Okay... side by side, IE (script enabled), Opera (javascript/off) - hit a site today, not really sure where, that took over IE and changed the default search engine. It added sp.dll to my Windows folder and modified my registry to "reset search prefernces" each time I rebooted. I was able to clear this out pretty quickly, in fact, I used Googles search preference page to restore IE to the default search settings.

Continued surfing... At a very well known news site, MSIE welcomes in one or two pop-ups with each new page... Opera (javascript/off) lets me read the news without "rude intrusions"

Now, I am surfing the console/game sites, looking to see if anyone can actually name the two (alledged) bonus guns for Halo (Bungie/Xbox), once again, IE is inundated with annoying pop-ups, while I cruise un-assailed with Opera.

I move on to Google's Newgroups: comp.infosystems.www.authoring.stylesheets - doing some research, following links, MSIE is dancing the javascript-jig everytime I hit a site whose webmaster hails from the "I-luv-pop-ups-doesn't-everyone?" school of thought... aaaarrrrrrhhhhgggg!

Now, I have had enough of "javascript-spam" for one day, so I put MSIE to rest and continue with Opera. As a lark, I re-check Enable Javascript, back to a Google search, more game sites... first one takes Opera and resizes the Window (SDI mode) and throws some Casino Cr*p Advertisement where it is not welcomed. F12 (Quick prefences) un-check "Enable:Javascript" come back to WebmasterWorld and what to you know, the topic is "topical."

I had five straight days of peaceful surfing until today's experiment... Want to guess how my Quick Prefence settings will remain from now on?

I really don't miss much, because it is often apparent when a javascript feed is missing on a page... a few quick keystrokes and JS is back functioning, I'll take the two-steps required to "enable" javascript when needed over ALL the annoyances otherwise. I have a growing suspicion that I am not alone....


 5:55 pm on Apr 15, 2002 (gmt 0)

This discussion has caused me to make some changes.

My homepage is a calculator coded in JavaScript, so I can't avoid JS there. But I have added a noscript message so at least people surfing with JS disabled will know what hit them:

<snipped URL>

I have another page which gets a lot of visitors directly from search engines. It is mostly text and didn't look too bad without JS... so I made a few adjustments to make it look better.

<another snip>

I also put a noscript note on it because from the description in the search engine results they will be expecting a link to my calculator.

Thanks for all your thoughts on this,


(edited by: Xoc at 7:16 pm (utc) on April 15, 2002)


 11:25 pm on Apr 15, 2002 (gmt 0)

My feelings are JavaScript is a great extension to HTML. Allowing modification of certain page elements, such as simple mouse-overs and such. One great advantage of JavaScript is the ability to preload certain items.

But now it's too late!

I think they made it just a little too easy for anyone with a pair of thumbs to just copy and paste JavaScript code! Many sites abuse the privledge by disabling the back button, the right mouse button, the ability to close certain windows with another damn window popping up to replace it. And the worst...

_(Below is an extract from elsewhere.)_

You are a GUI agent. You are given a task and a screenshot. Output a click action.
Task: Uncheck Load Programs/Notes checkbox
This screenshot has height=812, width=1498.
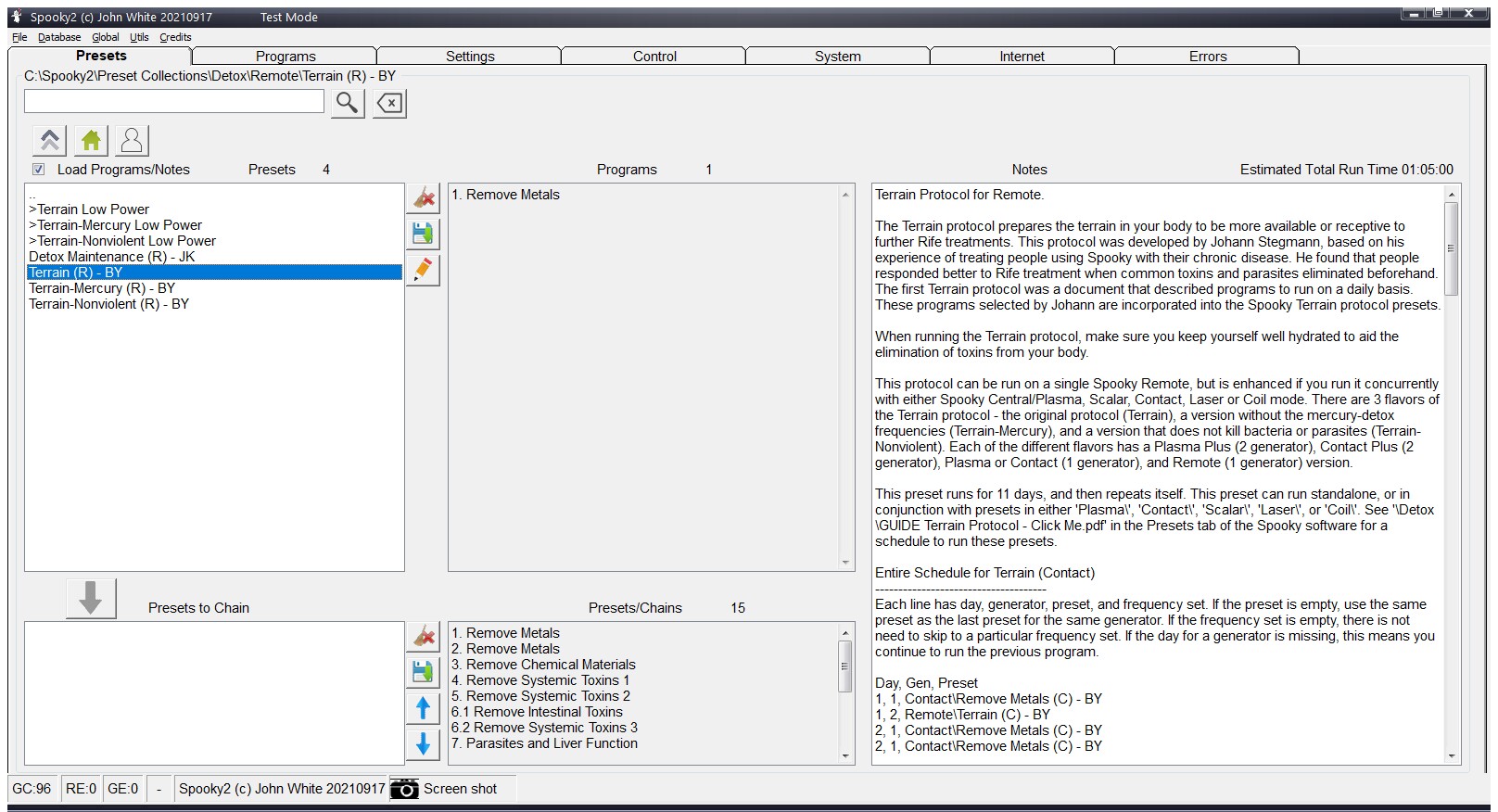point(39,170)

Now anyone is able to create pop-up infested, nausating palette rotating background websites, and serenade you while you're trying to back out of their black hole of web trash.



 5:01 pm on Apr 16, 2002 (gmt 0)

It's about time that JavaScript options in browsers give you the options of what you want to accept. For instance, in Opera, you can disable pop-up windows and still have JavaScript active. There are so many other options and choices we could have - stop the disabling of the back button, stop people over-riding our homepages (although JavaScript WILL warn you before this happens, whereas Java will not). The list of choices could go on - and would give a whole better web experience for every user.